■ EXTRACTED RECORDS ■
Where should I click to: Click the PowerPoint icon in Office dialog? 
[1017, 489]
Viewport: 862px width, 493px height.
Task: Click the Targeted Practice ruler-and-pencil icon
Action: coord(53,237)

■ DIRECTIONS ■
The full listing, retyped exactly, is the expected answer.

■ RESULT FOR THIS TASK ■
Where should I click to: Click the PowerPoint icon in Office dialog? 
[1017, 489]
Viewport: 862px width, 493px height.
Task: Click the Targeted Practice ruler-and-pencil icon
Action: coord(53,237)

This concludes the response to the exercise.